Holidays surrounded by friends and family, the smell of BBQ’s wafting through the evening air, camping trips and long stints at the beach are things we dream of in the lead up to Summer. Sunburn, not so much.
While you may think you’re doing your body a favour by slapping on the sunscreen, you should know that all sunscreens are not created equal. In fact a 2012 analysis of 800 commercially available sunscreens by US-based Environmental Working Group (EWG) found that 75% of sunscreens contained potentially harmful ingredients. So, what should you look out for and what should you steer clear of? The SPF (Sun Protection Factor) rating was first introduced in 1962 to measure the effectiveness of sunscreen against Ultraviolet B (UVB) rays, which were deemed to be the sole cause of skin cancer. But sunscreen should not be judged on its SPF rating alone. More recently, researchers have discovered that both UVB and Ultraviolet A (UVA) rays are implicit in sunburn, premature skin ageing and skin cancer. As a result many sunscreens now incorporate UVA protection and carry the description ‘broad spectrum’.

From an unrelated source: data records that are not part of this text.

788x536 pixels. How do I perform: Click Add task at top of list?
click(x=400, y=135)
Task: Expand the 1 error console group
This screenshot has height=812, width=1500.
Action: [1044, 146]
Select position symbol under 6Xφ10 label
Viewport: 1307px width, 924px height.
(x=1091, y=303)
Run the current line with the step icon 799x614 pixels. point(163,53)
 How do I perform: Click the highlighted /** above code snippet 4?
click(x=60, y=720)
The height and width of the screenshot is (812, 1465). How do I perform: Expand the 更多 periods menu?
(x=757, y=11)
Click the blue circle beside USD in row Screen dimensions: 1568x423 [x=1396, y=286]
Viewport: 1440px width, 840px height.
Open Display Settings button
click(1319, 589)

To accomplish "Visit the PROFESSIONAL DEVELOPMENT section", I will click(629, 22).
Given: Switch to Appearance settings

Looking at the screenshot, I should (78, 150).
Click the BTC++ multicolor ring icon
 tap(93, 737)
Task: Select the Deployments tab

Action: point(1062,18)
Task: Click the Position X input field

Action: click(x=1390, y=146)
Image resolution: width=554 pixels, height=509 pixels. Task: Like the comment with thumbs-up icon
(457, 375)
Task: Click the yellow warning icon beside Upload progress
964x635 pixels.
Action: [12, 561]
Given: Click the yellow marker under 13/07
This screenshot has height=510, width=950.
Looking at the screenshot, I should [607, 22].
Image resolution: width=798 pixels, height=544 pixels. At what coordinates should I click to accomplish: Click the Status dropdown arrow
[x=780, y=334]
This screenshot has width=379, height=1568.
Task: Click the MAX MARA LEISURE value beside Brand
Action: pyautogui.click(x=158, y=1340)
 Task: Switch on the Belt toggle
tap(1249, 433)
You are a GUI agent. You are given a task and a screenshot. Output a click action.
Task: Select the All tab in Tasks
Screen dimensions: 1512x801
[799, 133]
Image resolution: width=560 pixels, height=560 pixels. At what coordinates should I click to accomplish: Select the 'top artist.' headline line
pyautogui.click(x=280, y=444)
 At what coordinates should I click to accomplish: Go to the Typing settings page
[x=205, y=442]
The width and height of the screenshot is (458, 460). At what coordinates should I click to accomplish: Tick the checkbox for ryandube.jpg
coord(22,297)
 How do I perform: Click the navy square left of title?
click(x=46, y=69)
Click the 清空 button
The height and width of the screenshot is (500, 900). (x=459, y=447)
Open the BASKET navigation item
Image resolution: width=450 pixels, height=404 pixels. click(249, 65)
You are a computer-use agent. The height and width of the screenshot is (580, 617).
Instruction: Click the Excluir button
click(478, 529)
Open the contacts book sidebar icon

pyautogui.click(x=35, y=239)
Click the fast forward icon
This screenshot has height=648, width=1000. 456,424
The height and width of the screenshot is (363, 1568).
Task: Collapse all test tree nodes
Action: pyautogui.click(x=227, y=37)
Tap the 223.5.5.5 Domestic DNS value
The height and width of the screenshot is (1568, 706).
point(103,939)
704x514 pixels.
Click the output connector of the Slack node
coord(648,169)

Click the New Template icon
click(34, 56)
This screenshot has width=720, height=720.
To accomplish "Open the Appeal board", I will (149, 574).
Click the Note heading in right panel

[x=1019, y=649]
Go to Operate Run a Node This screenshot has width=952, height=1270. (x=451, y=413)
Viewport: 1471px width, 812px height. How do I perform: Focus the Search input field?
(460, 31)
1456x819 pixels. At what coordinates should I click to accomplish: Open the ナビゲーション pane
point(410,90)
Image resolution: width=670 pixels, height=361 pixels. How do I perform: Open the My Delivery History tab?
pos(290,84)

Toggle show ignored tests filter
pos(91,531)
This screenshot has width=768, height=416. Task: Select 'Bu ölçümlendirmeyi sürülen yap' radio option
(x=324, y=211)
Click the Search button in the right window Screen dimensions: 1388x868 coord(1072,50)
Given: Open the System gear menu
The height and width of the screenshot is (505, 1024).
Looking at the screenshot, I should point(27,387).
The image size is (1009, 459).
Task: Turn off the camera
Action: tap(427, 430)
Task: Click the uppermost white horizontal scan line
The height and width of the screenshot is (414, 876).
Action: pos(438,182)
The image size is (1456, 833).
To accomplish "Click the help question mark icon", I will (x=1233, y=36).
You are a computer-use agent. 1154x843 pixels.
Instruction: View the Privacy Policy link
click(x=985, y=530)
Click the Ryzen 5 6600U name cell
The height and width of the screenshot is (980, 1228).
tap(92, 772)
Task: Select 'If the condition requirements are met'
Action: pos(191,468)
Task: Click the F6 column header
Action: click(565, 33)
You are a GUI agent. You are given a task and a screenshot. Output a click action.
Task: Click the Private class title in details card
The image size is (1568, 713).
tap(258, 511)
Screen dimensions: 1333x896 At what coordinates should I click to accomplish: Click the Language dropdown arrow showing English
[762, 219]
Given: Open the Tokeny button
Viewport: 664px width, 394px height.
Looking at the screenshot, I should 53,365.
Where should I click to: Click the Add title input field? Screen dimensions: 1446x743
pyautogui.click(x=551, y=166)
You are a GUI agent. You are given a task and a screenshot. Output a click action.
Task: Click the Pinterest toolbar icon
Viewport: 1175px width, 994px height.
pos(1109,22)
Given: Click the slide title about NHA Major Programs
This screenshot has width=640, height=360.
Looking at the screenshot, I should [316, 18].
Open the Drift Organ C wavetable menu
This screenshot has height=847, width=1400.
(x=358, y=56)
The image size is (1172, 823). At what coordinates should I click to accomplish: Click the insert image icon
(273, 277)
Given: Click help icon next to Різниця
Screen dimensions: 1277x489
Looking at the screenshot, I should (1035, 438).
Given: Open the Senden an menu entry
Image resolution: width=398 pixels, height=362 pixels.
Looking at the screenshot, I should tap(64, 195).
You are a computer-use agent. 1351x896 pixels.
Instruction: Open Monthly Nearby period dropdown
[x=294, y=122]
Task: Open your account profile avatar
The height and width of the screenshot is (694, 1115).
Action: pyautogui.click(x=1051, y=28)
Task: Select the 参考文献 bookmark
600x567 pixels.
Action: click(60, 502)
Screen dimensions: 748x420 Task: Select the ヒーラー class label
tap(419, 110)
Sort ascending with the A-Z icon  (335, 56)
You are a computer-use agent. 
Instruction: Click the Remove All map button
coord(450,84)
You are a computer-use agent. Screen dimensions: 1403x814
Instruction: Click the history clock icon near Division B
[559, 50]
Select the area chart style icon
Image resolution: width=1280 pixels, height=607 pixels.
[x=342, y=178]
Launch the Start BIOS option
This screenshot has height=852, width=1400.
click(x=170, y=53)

While ‘broad spectrum’ will protect you against both UVB and UVA light, there is currently no internationally agreed standard of testing to measure the effectiveness of UVA protection. However the Australian/New Zealand Standard states that a product must have a minimum SPF of 8 and have a UVA-PF (protection factor) of at least 1/3 of the labelled SPF before it can be labelled as ‘broad spectrum’.
Sunscreens are broadly classified into two groups, chemical absorbers and physical blockers.
Chemical sunscreens work by absorbing the sun’s rays and physical sunscreens work by deflecting or blocking the rays from your skin. Many sunscreens combine a mixture of chemical and physical blockers.
Mineral sunscreens are comprised of physical blockers such as titanium dioxide and zinc oxide, which tend to offer a wider spectrum of UV protection and are deemed safer because they don’t absorb into your skin like chemical blockers and are less likely to cause allergic reactions or skin irritations. Unfortunately physical blockers can leave an unsightly sheen on your skin – think Shane Warne in his baggy greens, pre-Liz Hurley.
More recently, nanotechnology has enabled the creation of ultra fine particles of zinc oxide and titanium dioxide, resulting in clearer sunscreen formulations. Good news, right? Maybe not. Although research is inconclusive, concerns have been raised over the use of nanoparticles in sunscreen and other cosmetics.
In July this year, New Zealand’s Environmental Protection Authority (EPA) announced an amendment to labelling standards for cosmetic products, including sunscreens. By 2015, products will have to list nano-scale ingredients on their labels and highlight the ingredient by placing ‘nano’ next to it in brackets.